Era il 5 luglio, il giorno del mio compleanno. Scendevo i gradini della chiesa, quando lessi sullo smartphone la notizia: un tweet di Polly Samson, moglie di David Gilmour, annunciava un nuovo disco dei Pink Floyd. Ricordo bene la sensazione di gioia, terrore, incredulità, i suoni del mondo circostante ovattati, mentre la mia mente cercava di focalizzare il fatto.
Per me i Pink Floyd non sono una band come un’altra, sono un qualcosa di personale, una esperienza interiore intensa che era stata sigillata dalle ultime lancinanti note della slide di Gilmour in High Hopes, l’ultimo brano del loro ultimo disco.
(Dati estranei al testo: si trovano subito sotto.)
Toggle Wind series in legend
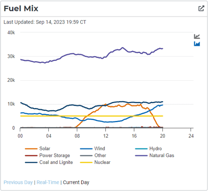Viewport: 209px width, 192px height. click(100, 149)

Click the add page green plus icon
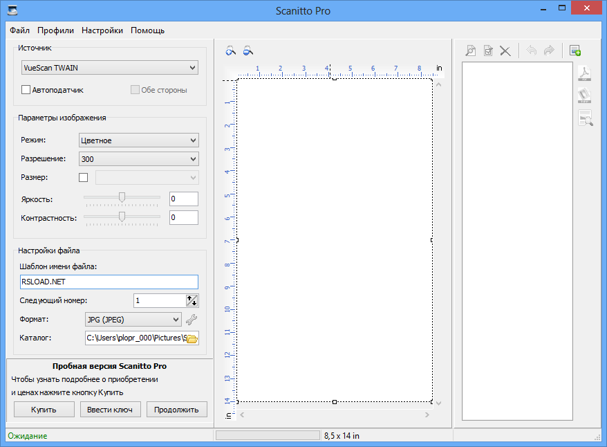(575, 51)
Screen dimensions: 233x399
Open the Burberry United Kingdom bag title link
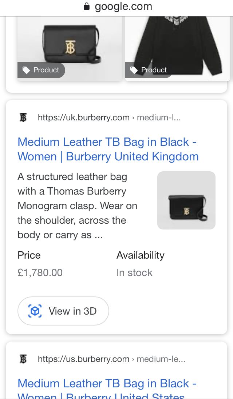pyautogui.click(x=108, y=149)
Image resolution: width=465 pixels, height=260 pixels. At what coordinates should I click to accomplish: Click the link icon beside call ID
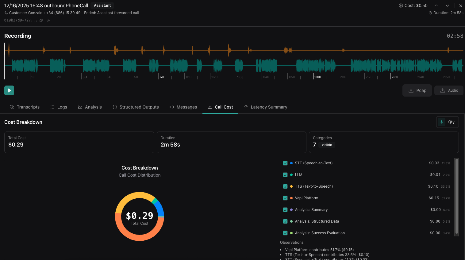pos(48,20)
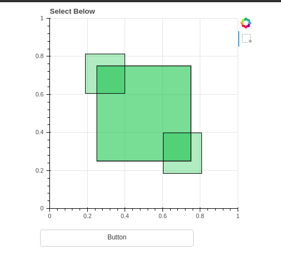The width and height of the screenshot is (281, 263).
Task: Toggle the Box Select tool
Action: (246, 38)
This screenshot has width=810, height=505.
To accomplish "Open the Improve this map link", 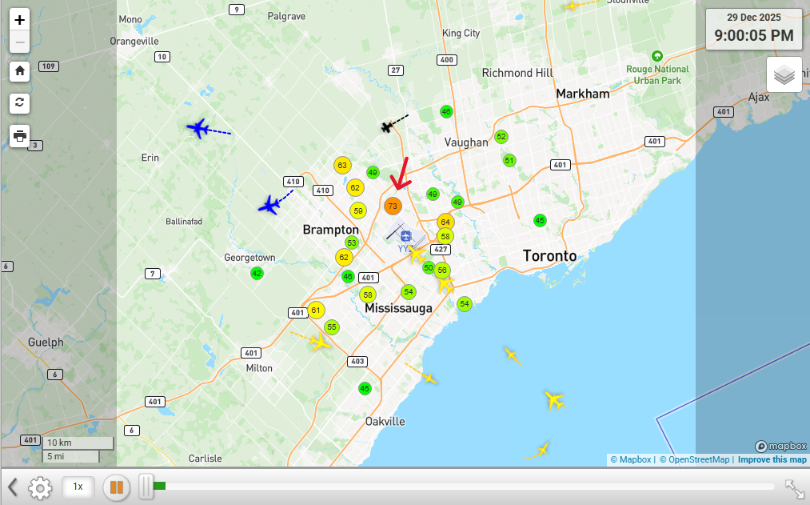I will [x=772, y=459].
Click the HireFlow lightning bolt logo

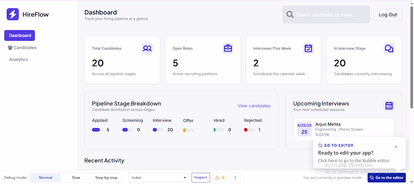13,14
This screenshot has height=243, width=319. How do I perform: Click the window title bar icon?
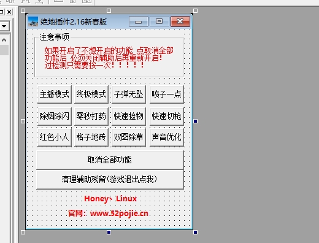point(33,21)
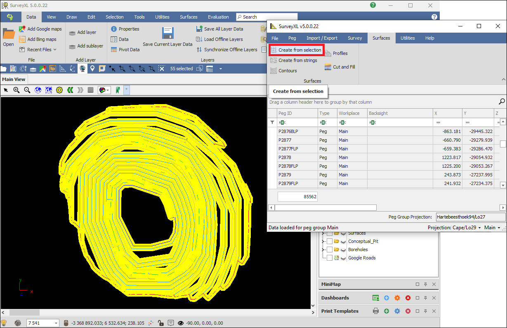Image resolution: width=507 pixels, height=328 pixels.
Task: Click the zoom out magnifier tool
Action: coord(27,90)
E ora usciva fuori questa cosa, questa specie di raccolta di brani risalenti alle session di The Division Bell a disturbare il mio immaginario, la mia abitudine, la mia sedentarietà emotiva? Molto difficile da accettare!
Ovviamente dal momento dell’uscita del disco, la mia collezione pinkfloydiana è rimasta incompleta per massimo 5 ore, condite dall’ansia di possedere la mia copia di “The endless river”. Tutte le ansie dovute alla presenza di questo nuovo arrivato hanno avuto il culmine negli ultimi attimi che hanno preceduto il momento in cui il mio indice ha premuta il tasto “play” dello stereo. Sarà all’altezza del nome che porta? Sarà un orribile puzzle di robaccia senza valore artistico? Sarà solo una trovata commerciale?
Cosa sia successo dopo non saprei definirlo, ma tentando di dare un’idea, mi sono sentito come avvolto in una coperta di suoni, avviluppato a idee ritmiche e melodiche che traevano forza dalla loro compiuta incompiutezza! Puro suono! Forse le parole giuste sono queste: puro suono!
Non avere necessariamente obblighi melodici vocali sembra quasi aver sbloccato l’inventiva e la capacità dei Pink Floyd di creare strati di suoni immaginifici, che riportano a tutte le epoche della loro storia, con una menzione particolare per l’intervento dell’organo a canne della Royal Albert Hall suonato da Wright. Pare inspiegabile, ma i Pink Floyd ancora una volta riescono a entrare nella mia intimità, e lo fanno con un disco facile da etichettare come “ruffiano” dai detrattori dotati di uno snobismo musicale spesso fuori luogo, ma che in realtà è probabilmente la loro uscita più coraggiosa dalla dipartita di Roger Waters. Questo disco riesce a toccare corde nascoste, e le parole di Louder than words risuonano come una dichiarazione definitiva che crea un senso di appartenenza. Ben tornati ragazzi, addio!